RECORDS FOR PROCESSING –

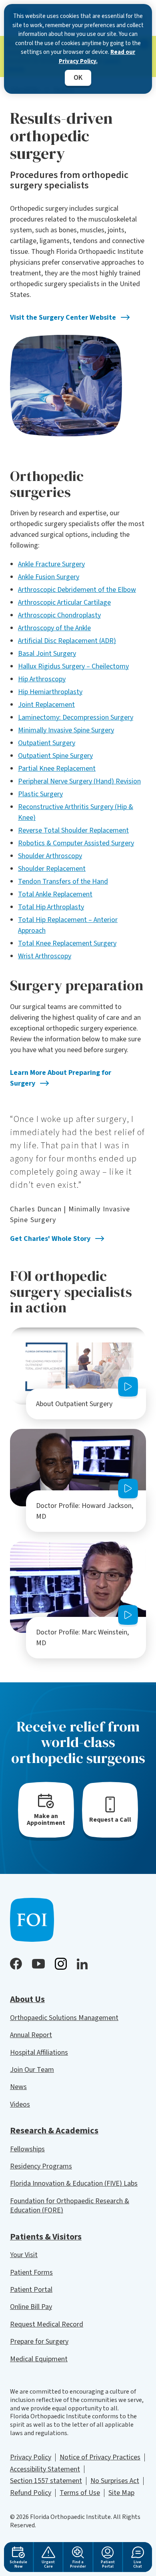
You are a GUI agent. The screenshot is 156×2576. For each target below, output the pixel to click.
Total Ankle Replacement (55, 894)
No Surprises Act (114, 2481)
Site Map (121, 2493)
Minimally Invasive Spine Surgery (66, 730)
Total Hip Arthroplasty (51, 907)
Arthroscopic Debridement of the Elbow (77, 590)
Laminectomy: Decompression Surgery (75, 717)
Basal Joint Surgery (47, 654)
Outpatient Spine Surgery (55, 756)
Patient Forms (31, 2272)
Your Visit (24, 2255)
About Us (27, 1999)
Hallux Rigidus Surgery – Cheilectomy (73, 666)
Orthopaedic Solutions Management (64, 2018)
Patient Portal (31, 2290)
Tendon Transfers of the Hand (63, 881)
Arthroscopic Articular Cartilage (64, 602)
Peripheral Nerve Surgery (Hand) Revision (79, 781)
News (18, 2087)
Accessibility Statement (45, 2469)
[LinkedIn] (82, 1964)
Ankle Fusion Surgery (48, 577)
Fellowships (27, 2149)
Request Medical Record (46, 2324)
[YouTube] (38, 1964)
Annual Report (31, 2035)
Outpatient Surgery (46, 743)
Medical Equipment (39, 2359)
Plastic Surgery (40, 794)
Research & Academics (54, 2130)
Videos (20, 2104)
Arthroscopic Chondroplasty (59, 615)
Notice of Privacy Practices (100, 2457)
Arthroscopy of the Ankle (54, 628)
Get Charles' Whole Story (50, 1239)
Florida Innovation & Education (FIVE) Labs (74, 2183)
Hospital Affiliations (39, 2053)
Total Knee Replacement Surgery (67, 943)
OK (78, 78)
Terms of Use (80, 2493)
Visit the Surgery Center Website (63, 317)
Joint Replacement (46, 705)
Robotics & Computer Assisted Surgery (76, 843)
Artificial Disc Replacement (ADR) (67, 641)
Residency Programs (41, 2166)
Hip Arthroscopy (42, 679)
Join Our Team (32, 2070)
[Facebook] (16, 1964)
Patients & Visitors (46, 2236)
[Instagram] (61, 1964)
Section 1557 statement (46, 2481)
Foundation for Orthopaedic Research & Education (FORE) (69, 2205)
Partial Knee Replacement (57, 769)
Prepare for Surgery (39, 2341)
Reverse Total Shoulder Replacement (73, 830)
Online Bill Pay (31, 2307)
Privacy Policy (30, 2457)
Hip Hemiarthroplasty (50, 692)
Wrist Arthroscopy (44, 956)
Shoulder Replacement (52, 869)
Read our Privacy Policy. (97, 56)
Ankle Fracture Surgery (51, 564)
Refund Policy (30, 2493)
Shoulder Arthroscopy (50, 856)
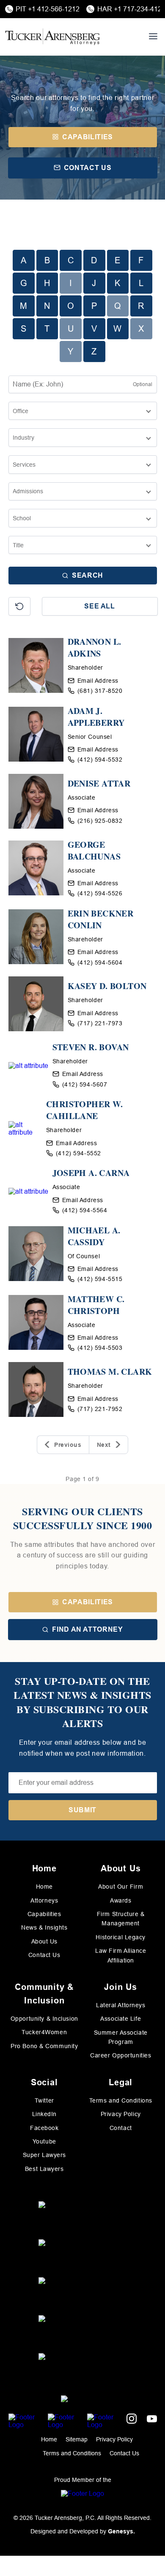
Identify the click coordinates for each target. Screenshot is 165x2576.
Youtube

WHAT YOU SHOULD DO –
An exact, complete copy of the lines above from the one with "Annual Report (31, 2035)" through the one with "Get Charles' Whole Story (50, 1239)" is the whole answer.

SOLUTION TO THIS TASK –
Annual Report (31, 2035)
Outpatient Surgery (46, 743)
Medical Equipment (39, 2359)
Plastic Surgery (40, 794)
Research & Academics (54, 2130)
Videos (20, 2104)
Arthroscopic Chondroplasty (59, 615)
Notice of Privacy Practices (100, 2457)
Arthroscopy of the Ankle (54, 628)
Get Charles' Whole Story (50, 1239)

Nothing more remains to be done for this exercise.